By Stephen Betts, BDN Staff

UNION, Maine — Signs that call for rejecting Tea Party-backed candidates in the local selectmen’s race have prompted a complaint to the state.

But the executive director of the agency that oversees state elections said no laws have been violated.

The signs were posted Friday night around town including on the Union Commons in the center of town. The yellow signs state “No Tea Party, vote for Ashworth & Knight.”

Abraham Knight and Walter Ashworth are both seeking seats to the Union Board of Selectmen. The election is Tuesday, June 12.

Knight is seeking a single three-year seat against Sara Moore. Ashworth is seeking a two-year seat against incumbent Selectman Gregory Grotton.

Ashworth said Monday he had no involvement in the placement of the signs and that neither he nor Knight know who put them up.

“I think they are uncalled for in a local election,” Ashworth said.

Knight could not be reached for comment.

John Field, a resident of town, contacted the Maine Commission on Governmental Ethics & Election Practices to file a complaint that the signs did not state who paid for or authorized them.

Jonathan Wayne, executive director of the commission, said that state laws on signs apply only to state and county races or municipalities with 15,000 or more residents. Municipalities with fewer than 15,000 people can adopt the state law, but that must be approved by a vote of residents in the town.

Union has a population of 3,592, according to the 2010 U.S. Census.

Union held a special town meeting Jan. 30 and one of the warrant articles was to have town elections follow the state’s campaign reporting laws. That article was defeated 49-33.

Residents, however, did approve 40-34 an article to follow the state law on referendum campaigns.

Field said Monday after receiving a response from Wayne that he accepts that the posting of the signs by anonymous parties is legal. But, he said, he does not like the way this was done. He said he suspects that it is being done by people from outside the community, noting that similar signs were posted against what were termed Tea Party candidates in the selectmen’s race in the nearby town of Rockport last year.

Grotton said he was surprised by the signs.

“I was kind of floored. I’m not a Tea Party candidate and have never attended a Tea Party meeting,” Grotton said.

He said the signs insinuate that he is a Tea Party candidate. He said he was bothered that the anonymous sign posters did not have the guts to identify themselves.

Moore could not be reached for comment.

- _PROVIDED RECORDS_
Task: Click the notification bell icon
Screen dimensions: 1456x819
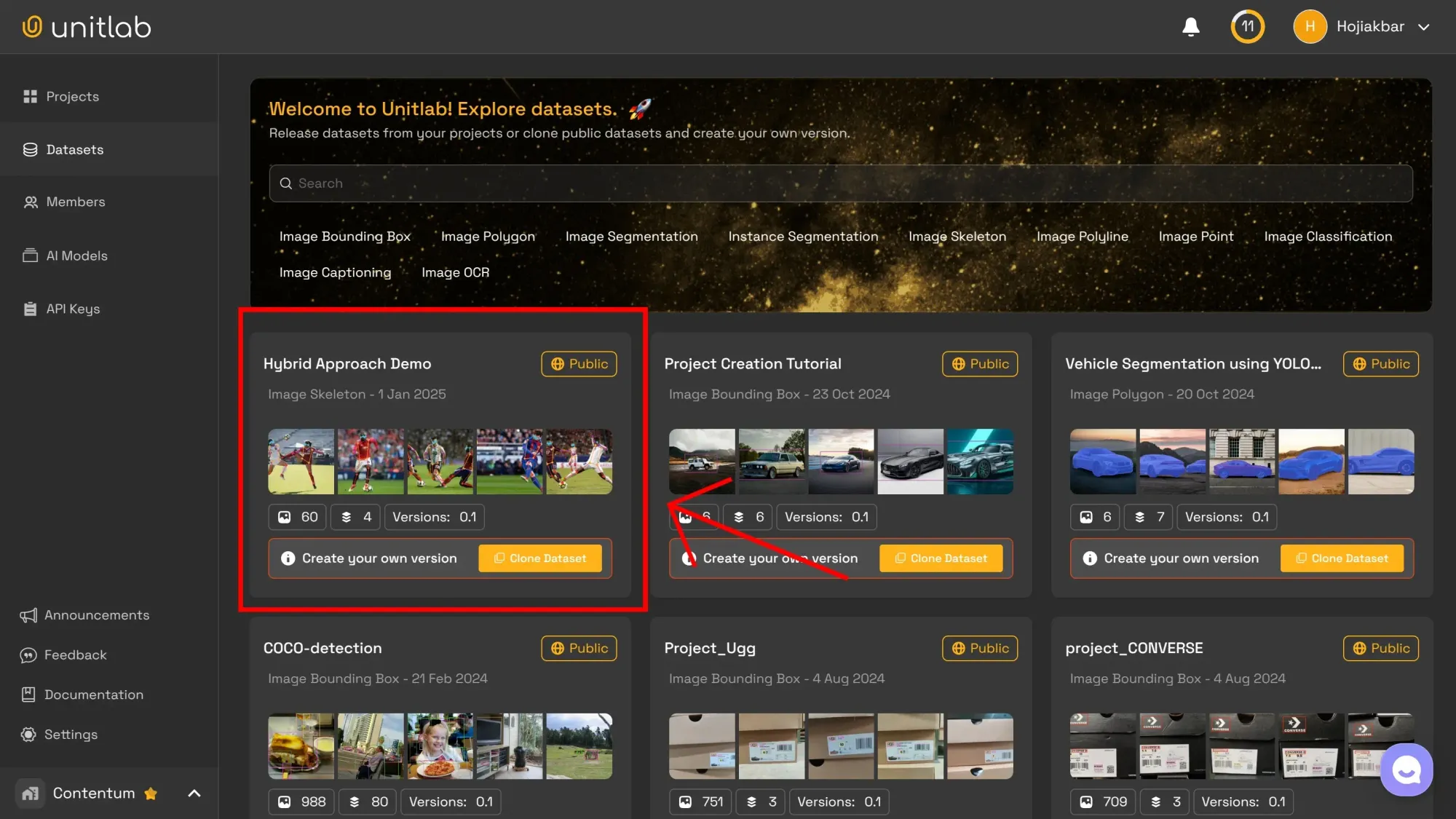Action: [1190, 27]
...
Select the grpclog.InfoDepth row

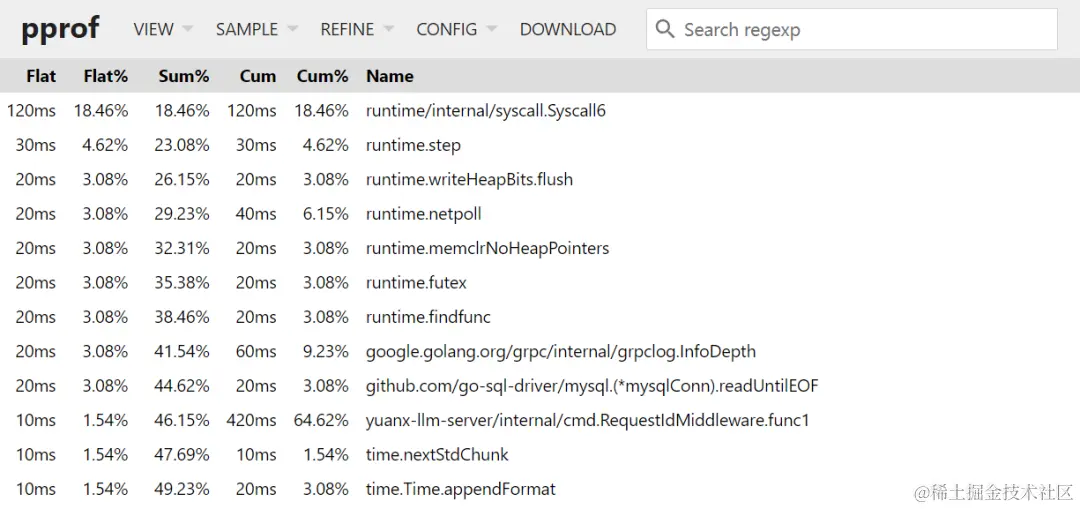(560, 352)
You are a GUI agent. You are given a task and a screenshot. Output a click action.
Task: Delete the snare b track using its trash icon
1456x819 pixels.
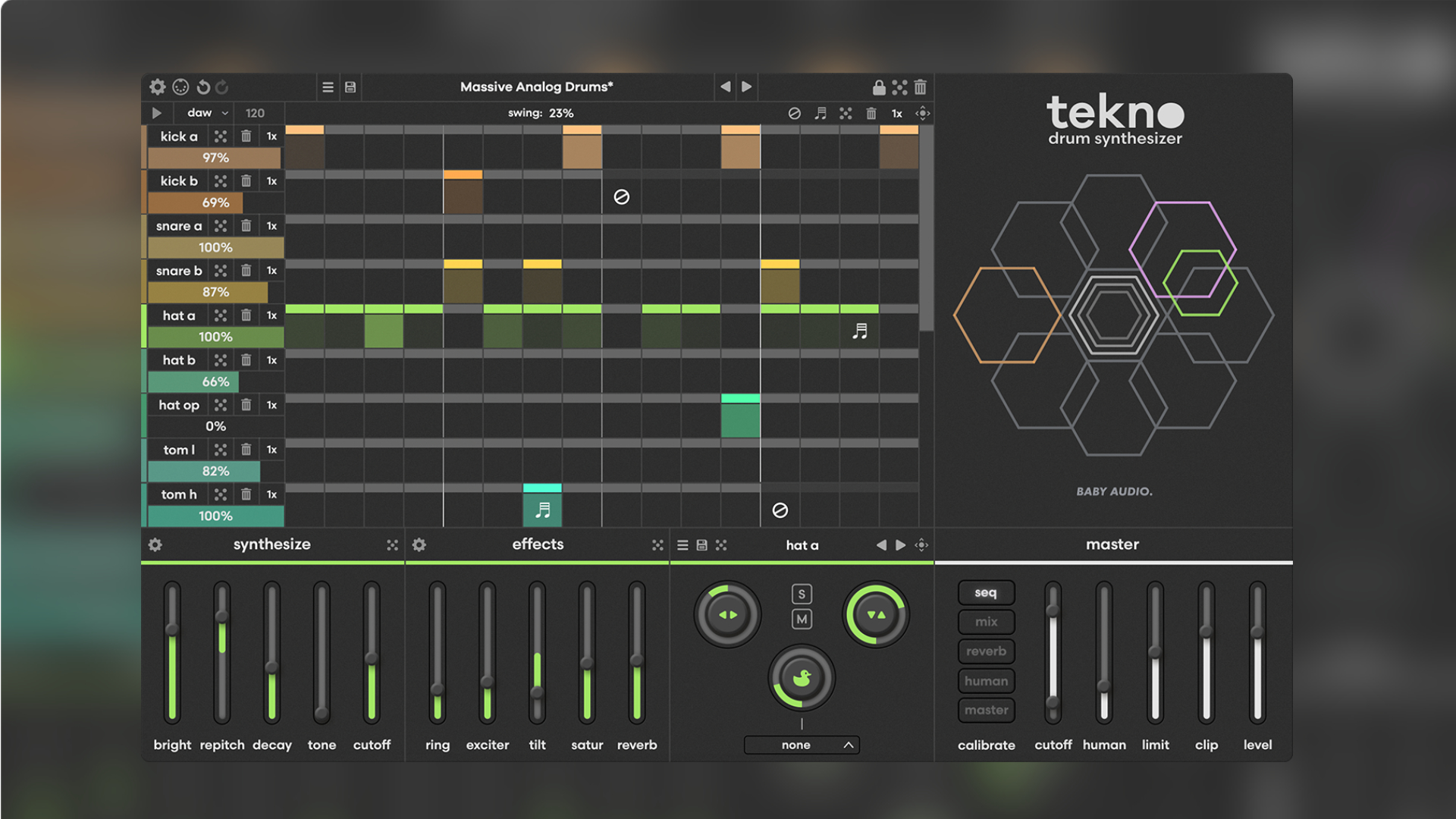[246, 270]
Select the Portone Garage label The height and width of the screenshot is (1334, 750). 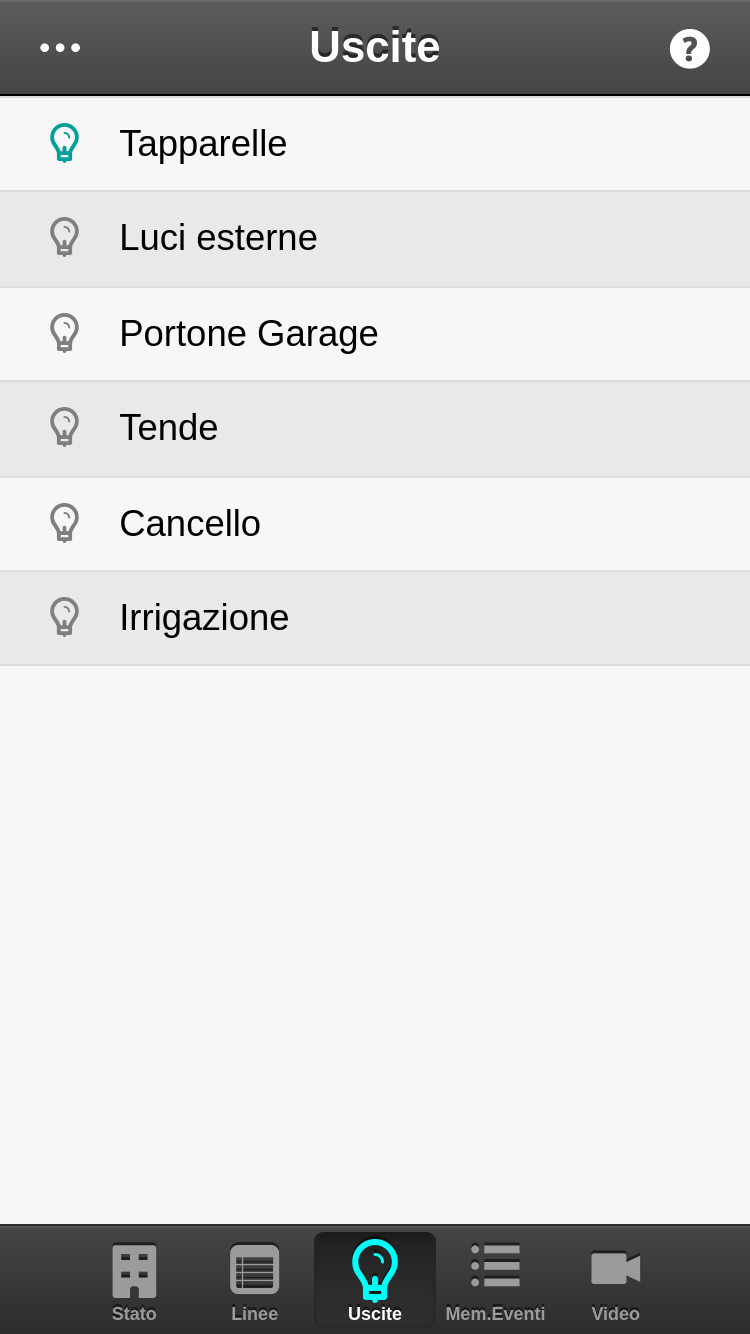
==
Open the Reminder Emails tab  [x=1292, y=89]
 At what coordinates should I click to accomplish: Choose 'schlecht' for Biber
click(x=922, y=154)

- _EXERCISES_
1/ Answer these questions using the article on the Union selectmen's race:
(a) What wording appears on the yellow signs?
(b) According to the 2010 U.S. Census, what is Union's population?
(c) By what vote did residents approve the article to follow the state law on referendum campaigns?
2/ In the records, transcribe everything from the line containing "Task: Click the notification bell icon" down to the line containing "Action: [1190, 27]", including both of those lines. Omit the pictures.

- _RESPONSES BY TASK_
1/
(a) "No Tea Party, vote for Ashworth & Knight."
(b) 3,592
(c) 40-34

2/
Task: Click the notification bell icon
Screen dimensions: 1456x819
Action: [1190, 27]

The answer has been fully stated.